Part II: OR Question 
Step 1: Key Formulas: 
The resistance R of a wire is given by \( R = \rho \frac{L}{A} \), where \(\rho\) is the resistivity, L is the length, and A is the cross-sectional area. 
The mass m of a wire is given by \( m = \text{Volume} \times \text{Density} = (A . L) . d \). 
Step 2: Deriving the Resistance Ratio Formula: 
From the mass formula, we can express the area A as \( A = \frac{m}{Ld} \). 

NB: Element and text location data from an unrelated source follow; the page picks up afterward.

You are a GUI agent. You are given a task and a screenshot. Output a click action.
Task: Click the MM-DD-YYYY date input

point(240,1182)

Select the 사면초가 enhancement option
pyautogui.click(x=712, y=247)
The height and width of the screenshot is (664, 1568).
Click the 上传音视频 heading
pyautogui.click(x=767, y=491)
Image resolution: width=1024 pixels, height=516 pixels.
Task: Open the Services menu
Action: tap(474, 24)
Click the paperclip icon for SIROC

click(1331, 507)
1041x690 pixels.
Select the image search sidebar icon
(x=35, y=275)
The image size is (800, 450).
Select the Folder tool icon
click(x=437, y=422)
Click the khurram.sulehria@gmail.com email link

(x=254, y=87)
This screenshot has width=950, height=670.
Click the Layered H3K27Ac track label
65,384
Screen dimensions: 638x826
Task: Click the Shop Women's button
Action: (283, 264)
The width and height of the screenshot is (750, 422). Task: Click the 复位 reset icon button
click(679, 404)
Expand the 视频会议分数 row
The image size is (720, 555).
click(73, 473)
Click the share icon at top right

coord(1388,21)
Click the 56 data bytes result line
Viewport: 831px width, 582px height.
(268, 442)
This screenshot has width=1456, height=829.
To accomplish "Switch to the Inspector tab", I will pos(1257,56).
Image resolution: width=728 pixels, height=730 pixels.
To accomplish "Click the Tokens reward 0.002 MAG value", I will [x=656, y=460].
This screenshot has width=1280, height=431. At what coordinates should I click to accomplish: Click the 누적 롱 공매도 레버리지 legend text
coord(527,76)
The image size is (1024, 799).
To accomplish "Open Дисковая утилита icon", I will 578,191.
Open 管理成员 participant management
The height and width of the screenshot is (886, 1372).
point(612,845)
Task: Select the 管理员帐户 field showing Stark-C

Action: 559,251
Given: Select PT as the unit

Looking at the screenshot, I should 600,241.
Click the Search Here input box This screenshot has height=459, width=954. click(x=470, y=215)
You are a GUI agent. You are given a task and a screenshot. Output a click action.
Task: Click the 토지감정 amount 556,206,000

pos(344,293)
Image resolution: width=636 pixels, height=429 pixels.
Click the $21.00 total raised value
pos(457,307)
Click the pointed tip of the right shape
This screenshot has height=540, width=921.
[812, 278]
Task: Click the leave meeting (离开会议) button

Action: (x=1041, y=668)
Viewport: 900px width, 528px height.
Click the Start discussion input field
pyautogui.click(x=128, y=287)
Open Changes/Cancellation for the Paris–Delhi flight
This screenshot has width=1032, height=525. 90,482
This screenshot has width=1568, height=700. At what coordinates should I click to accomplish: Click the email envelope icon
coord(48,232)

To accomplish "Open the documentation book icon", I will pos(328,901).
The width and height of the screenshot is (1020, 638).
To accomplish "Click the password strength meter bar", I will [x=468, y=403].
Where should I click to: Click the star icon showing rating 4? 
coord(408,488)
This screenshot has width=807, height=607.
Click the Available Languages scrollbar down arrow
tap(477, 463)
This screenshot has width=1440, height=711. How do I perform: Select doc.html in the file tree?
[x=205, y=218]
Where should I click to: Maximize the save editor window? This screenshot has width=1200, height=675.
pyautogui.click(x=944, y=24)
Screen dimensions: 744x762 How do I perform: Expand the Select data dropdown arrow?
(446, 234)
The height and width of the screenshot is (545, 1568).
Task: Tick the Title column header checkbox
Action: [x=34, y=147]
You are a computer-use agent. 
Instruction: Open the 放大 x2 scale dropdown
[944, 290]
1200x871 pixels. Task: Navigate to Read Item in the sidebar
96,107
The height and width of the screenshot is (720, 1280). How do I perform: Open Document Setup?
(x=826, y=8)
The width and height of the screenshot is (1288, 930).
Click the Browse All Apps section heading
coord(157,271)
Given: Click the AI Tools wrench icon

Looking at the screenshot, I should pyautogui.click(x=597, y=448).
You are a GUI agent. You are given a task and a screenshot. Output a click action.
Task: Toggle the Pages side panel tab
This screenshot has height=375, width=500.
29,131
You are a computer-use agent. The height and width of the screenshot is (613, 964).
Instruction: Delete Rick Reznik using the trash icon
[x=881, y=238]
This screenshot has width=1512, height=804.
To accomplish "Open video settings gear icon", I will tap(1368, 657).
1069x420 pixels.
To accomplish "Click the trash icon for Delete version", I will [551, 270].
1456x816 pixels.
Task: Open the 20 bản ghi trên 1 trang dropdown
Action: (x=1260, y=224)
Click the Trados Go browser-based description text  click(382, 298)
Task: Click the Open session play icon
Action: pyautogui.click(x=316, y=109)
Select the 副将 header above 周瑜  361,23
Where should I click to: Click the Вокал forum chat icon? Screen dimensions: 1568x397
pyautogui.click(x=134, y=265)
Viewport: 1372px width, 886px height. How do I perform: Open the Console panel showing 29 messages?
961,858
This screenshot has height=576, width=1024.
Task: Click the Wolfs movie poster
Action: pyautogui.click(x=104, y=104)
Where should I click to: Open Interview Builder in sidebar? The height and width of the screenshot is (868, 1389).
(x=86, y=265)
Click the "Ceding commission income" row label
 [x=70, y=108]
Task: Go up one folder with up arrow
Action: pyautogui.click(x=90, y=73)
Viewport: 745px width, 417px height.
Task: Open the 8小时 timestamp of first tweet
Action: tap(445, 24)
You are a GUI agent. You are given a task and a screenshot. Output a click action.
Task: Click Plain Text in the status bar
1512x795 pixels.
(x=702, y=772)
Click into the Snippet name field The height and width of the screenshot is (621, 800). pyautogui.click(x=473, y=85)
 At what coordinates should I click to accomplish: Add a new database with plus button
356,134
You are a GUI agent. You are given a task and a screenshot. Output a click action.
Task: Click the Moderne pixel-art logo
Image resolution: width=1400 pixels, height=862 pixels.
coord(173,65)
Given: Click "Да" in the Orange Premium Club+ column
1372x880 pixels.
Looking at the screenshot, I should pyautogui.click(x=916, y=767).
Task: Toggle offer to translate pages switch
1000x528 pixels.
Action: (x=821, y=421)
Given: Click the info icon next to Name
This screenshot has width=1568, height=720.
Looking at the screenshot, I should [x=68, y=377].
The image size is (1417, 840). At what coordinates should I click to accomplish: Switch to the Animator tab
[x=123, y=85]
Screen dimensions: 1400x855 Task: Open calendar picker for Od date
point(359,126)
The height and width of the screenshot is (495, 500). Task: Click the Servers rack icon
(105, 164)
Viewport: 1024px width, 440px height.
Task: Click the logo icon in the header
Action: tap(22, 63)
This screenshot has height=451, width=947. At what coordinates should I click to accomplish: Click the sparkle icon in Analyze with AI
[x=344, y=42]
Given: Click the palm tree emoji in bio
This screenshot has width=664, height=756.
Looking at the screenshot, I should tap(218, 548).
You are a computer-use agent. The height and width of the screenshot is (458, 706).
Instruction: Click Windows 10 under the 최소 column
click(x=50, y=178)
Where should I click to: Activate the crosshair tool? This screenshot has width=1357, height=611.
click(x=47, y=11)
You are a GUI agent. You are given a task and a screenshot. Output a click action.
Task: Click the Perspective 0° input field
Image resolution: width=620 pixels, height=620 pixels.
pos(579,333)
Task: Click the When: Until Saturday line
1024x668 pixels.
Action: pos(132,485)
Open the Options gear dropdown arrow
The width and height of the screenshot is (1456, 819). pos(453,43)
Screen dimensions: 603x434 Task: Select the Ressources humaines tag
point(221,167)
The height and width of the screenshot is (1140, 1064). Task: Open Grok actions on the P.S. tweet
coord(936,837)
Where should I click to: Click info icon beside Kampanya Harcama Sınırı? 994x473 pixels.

Substituting this into the resistance formula: \[ R = \rho \frac{L}{A} = \rho \frac{L}{(m/Ld)} = \frac{\rho d L^2}{m} \] Since the three wires are made of the "same metal", their resistivity (\(\rho\)) and density (\(d\)) are the same. Therefore, the resistance is proportional to \(L^2/m\). \[ R \propto \frac{L^2}{m} \] So, the ratio of their resistances will be: \[ R_1 : R_2 : R_3 = \frac{L_1^2}{m_1} : \frac{L_2^2}{m_2} : \frac{L_3^2}{m_3} \] Step 3: Calculation: 
We are given the ratios:
Ratio of lengths, \( L_1 : L_2 : L_3 = 3 : 2 : 1 \)
Ratio of masses, \( m_1 : m_2 : m_3 = 1 : 2 : 3 \)
Substituting these ratios into our derived proportion: \[ R_1 : R_2 : R_3 = \frac{(3)^2}{1} : \frac{(2)^2}{2} : \frac{(1)^2}{3} \] \[ R_1 : R_2 : R_3 = \frac{9}{1} : \frac{4}{2} : \frac{1}{3} \] \[ R_1 : R_2 : R_3 = 9 : 2 : \frac{1}{3} \] To express this ratio in integers, we multiply all parts by 3: \[ R_1 : R_2 : R_3 = 9 \times 3 : 2 \times 3 : \frac{1}{3} \times 3 \] \[ R_1 : R_2 : R_3 = 27 : 6 : 1 \] Step 4: Final Answer: 
The ratio of the resistances of the three wires is 27 : 6 : 1.